Heute nur geringe Verluste Wieso kollabiert die russische Börse nicht?
28.03.2022, 18:01 Uhr
Nicht nur an der Börse, auch beim Rubel wurde ein Zusammenbruch bisher abgewendet.
(Foto: imago images/ITAR-TASS)
An der Moskauer Börse wird wieder gehandelt. Nach der Achterbahnfahrt Ende vergangener Woche halten sich die Verluste in Grenzen. Dafür gibt es mehrere Gründe.
Der russische Angriff auf die Ukraine verläuft überhaupt nicht nach Plan, der Westen verhängt heftige Wirtschafts- und Finanzsanktionen - und die Börse in Moskau hält sich trotzdem vergleichsweise wacker. Heute erlaubte die Börse erstmals wieder den Handel mit Aktien aller russischen Unternehmen, am vergangenen Donnerstag und Freitag war das nur mit Papieren von 33 Unternehmen möglich. Der auf Rubel lautende Börsenindex MOEX verlor im vorsichtshalber verkürzten Handel nur 2,2 Prozent, der RTS, der auf US-Dollar basiert, gab lediglich 0,8 Prozent nach.
Die Börse war nach dem Kriegsbeginn am 24. Februar über Wochen geschlossen. Denn die Aktien etwa des Gas-Riesen Gazprom, des Ölkonzerns Lukoil und der staatlichen Fluggesellschaft Aeroflot waren nach dem Einmarsch der russischen Armee eingebrochen, weshalb der Handel mit den Wertpapieren schnell ausgesetzt wurde.
Börsenbetreiber und Zentralbank versuchen nun, mit einer kontrollierten Öffnung Druck aus dem Kessel zu nehmen. Nach den deutlichen Kursverlusten am Freitag ist dies heute halbwegs gelungen.

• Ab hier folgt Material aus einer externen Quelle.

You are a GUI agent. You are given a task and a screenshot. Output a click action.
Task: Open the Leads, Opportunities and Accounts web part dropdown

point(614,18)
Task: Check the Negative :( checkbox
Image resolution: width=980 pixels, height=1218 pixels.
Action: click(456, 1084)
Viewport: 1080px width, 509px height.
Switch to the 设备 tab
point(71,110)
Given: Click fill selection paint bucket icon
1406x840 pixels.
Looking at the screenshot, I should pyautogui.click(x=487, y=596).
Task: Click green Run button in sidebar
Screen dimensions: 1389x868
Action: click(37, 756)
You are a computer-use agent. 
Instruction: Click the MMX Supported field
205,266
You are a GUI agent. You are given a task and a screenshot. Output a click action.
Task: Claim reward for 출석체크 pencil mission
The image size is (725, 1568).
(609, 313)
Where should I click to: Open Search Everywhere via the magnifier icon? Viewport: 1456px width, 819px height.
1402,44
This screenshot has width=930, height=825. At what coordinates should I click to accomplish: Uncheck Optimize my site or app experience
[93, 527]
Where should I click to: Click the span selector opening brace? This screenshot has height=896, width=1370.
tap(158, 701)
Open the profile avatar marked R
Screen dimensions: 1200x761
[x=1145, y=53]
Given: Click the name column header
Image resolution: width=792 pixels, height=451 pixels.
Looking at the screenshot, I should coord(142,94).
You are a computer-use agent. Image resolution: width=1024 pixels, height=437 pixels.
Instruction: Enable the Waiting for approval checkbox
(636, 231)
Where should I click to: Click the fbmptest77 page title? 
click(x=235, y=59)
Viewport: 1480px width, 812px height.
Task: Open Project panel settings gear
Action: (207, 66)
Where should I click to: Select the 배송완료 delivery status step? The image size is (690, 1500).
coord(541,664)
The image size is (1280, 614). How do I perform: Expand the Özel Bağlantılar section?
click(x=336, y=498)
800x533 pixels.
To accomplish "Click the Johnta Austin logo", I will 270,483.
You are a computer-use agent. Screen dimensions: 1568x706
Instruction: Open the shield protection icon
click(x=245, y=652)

Dass die Kurse nicht kollabieren, hat mehrere Gründe. Zunächst einmal ist es Ausländern verboten, ihre russischen Aktien zu verkaufen - das dürfen nur Russen. Ein weiterer Punkt: Die russische Regierung hat angekündigt, die Kurse zu stützen. Es ist durchaus wahrscheinlich, dass das Finanzministerium durch Aktienkäufe am Markt eingreift. In welchem Umfang das geschieht, ist nicht bekannt.
Deutliche Verluste
Hinzu kommt, dass Leerverkäufe in Moskau derzeit nicht erlaubt sind. Bei diesen - an den Börsen weltweit völlig üblichen und weit verbreiteten - Wetten auf fallende Kurse leihen sich Investoren Aktien und verkaufen sie sofort. Ihr Kalkül: Die Kurse fallen, und sie können die Aktien billiger zurückkaufen und an ihre Besitzer zurückgeben. Die Differenz streichen sie als Gewinn ein. Diese Praxis kann den Druck auf Kurse erhöhen. Derzeit steht in den Sternen, wann diese Deals an der russischen Börse wieder erlaubt sein werden.
Trotz aller Einschränkungen haben die russischen Aktien seit dem Einmarsch kräftig an Wert verloren. Der MOEX rauschte rund 21 Prozent in die Tiefe, der RTS mehr als 33 Prozent. Die Fluggesellschaft Aeroflot brach um knapp 48 Prozent ein. Gazprom-Aktien verbilligten sich um knapp 23 Prozent, die Papiere von Lukoil um 15 Prozent. Der Aktienkurs der Sberbank sank um 37 Prozent.
Das Beispiel der russischen Großbank gibt einen Hinweis auf die Wirkung der Eingriffe der Behörden in Moskau. Die in New York gehandelten Sberbank-Aktien sind seit Kriegsbeginn um fast 95 Prozent abgestürzt. Derzeit sind sie vom Handel ausgesetzt.